Differentiated human submandibular gland (HSG) cells were stimulated with mucins or oligosaccharide residues at different concentrations and for different periods of time. The expression of pro-inflammatory cytokines and their receptors was determined by semi-quantitative real time PCR (sqPCR). TLR4-mediated responses induced by mucin were evaluated with the Toll-IL-1 receptor domain containing adaptor protein (TIRAP) inhibitory peptide or using anti-hTLR4 blocking antibody. TLR4-receptor expression was also determined in SS patients, controls and HSG cells.

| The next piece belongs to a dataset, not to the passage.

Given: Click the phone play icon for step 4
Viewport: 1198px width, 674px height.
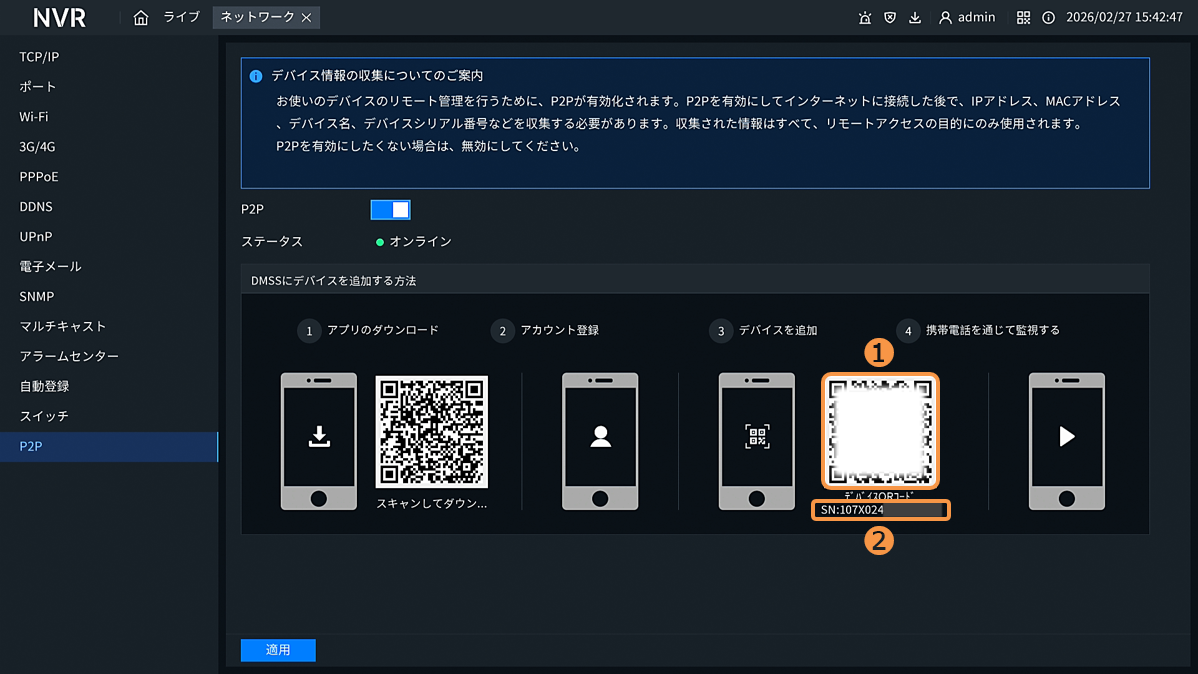Looking at the screenshot, I should point(1066,437).
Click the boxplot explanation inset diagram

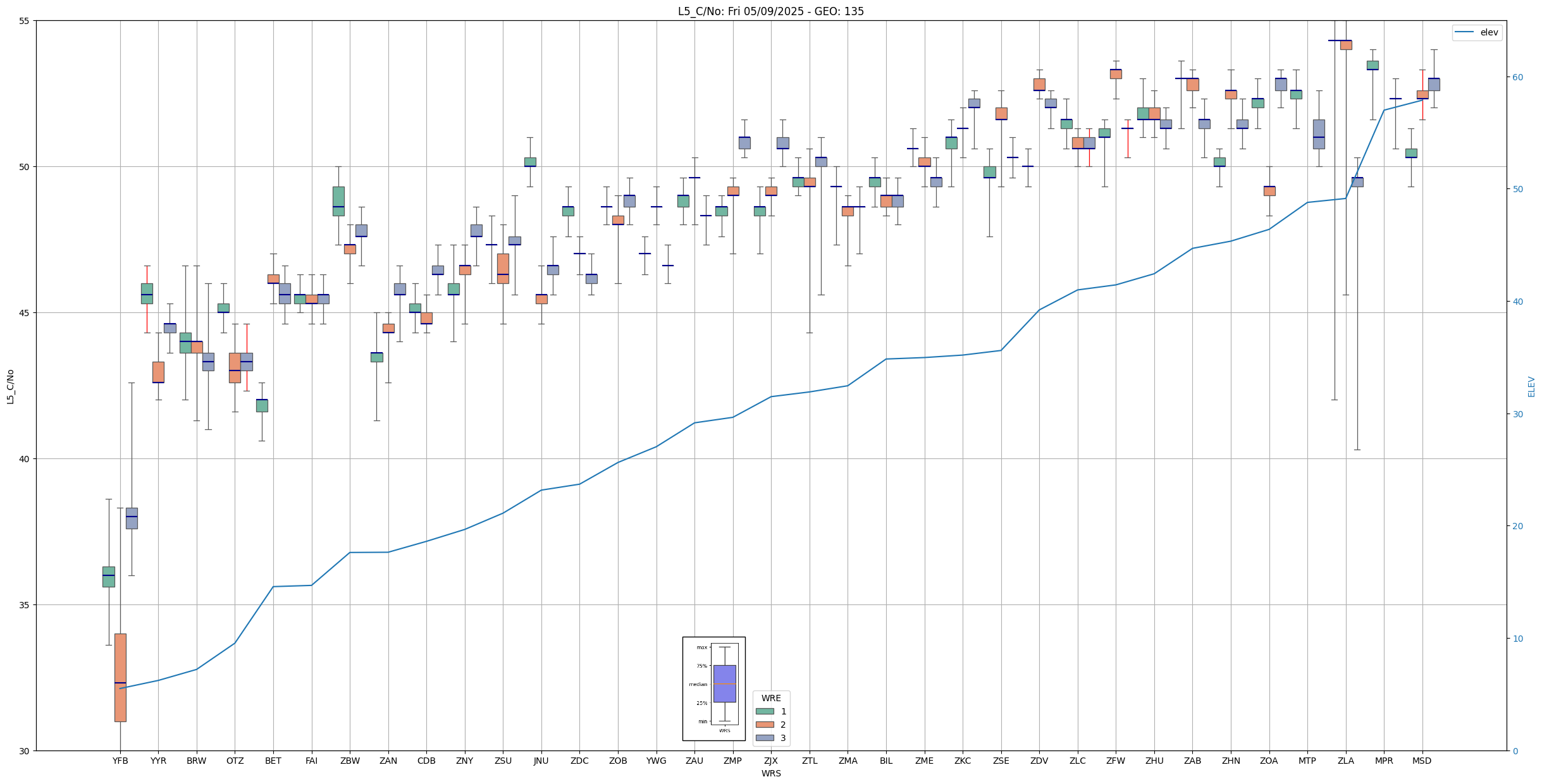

Mucins induced a significant increase in CXCL8, TNF-α, IFN-α, IFN-β, IL-6 and IL-1β, but not B cell activating factor (BAFF). Cytokine induction was mediated by TLR4, as shown using TIRAP or using anti-hTLR4 antibody. Sugar residues present in MUC5B, such as sulpho-Lewis (SO3-3Galβ1-3GlcNAc), also induced cytokines. Unexpectedly, mucins induced MUC5B, but not MUC7 expression.
Salivary mucins were recognized by TLR4 in epithelial cells initiating a pro-inflammatory response that could attract inflammatory cells to amplify and perpetuate inflammation and thereby contribute to the development of a chronic state characteristic of SS. The ectopic localization of MUC5B and MUC7 in the salivary gland extracellular matrix from SS patients and the current results reveal the importance of salivary epithelial cells in innate immunity, as well as in SS pathogenesis.
SS 患者的一个显著特征是,在外周唾液腺中,黏蛋白 MUC5B 和 MUC7 异常存在于失去顶端-基底外侧腺泡细胞极性的细胞外基质中。本研究旨在确定外源性唾液黏蛋白是否会诱导促炎细胞因子的基因表达,并评估 Toll 样受体 4(TLR4)途径是否参与这一反应。
用不同浓度和不同时间的黏蛋白或寡糖残基刺激分化的人颌下腺(HSG)细胞。通过半定量实时 PCR(sqPCR)测定促炎细胞因子及其受体的表达。用 Toll-IL-1 受体结构域包含衔接蛋白(TIRAP)抑制肽或使用抗 hTLR4 阻断抗体评估黏蛋白诱导的 TLR4 介导的反应。还在 SS 患者、对照和 HSG 细胞中测定 TLR4 受体表达。
黏蛋白诱导 CXCL8、TNF-α、IFN-α、IFN-β、IL-6 和 IL-1β显著增加,但不增加 B 细胞激活因子(BAFF)。TLR4 介导了细胞因子的诱导,TIRAP 或抗 hTLR4 抗体的使用证明了这一点。MUC5B 中存在的糖残基,如磺酸-Lewis(SO3-3Galβ1-3GlcNAc),也诱导了细胞因子。出乎意料的是,黏蛋白诱导了 MUC5B 的表达,但没有诱导 MUC7 的表达。
唾液黏蛋白被上皮细胞中的 TLR4 识别,启动促炎反应,从而吸引炎症细胞,放大并维持炎症,从而有助于 SS 特征性的慢性状态的发展。SS 患者唾液腺细胞外基质中 MUC5B 和 MUC7 的异位定位以及目前的结果揭示了唾液上皮细胞在固有免疫以及 SS 发病机制中的重要性。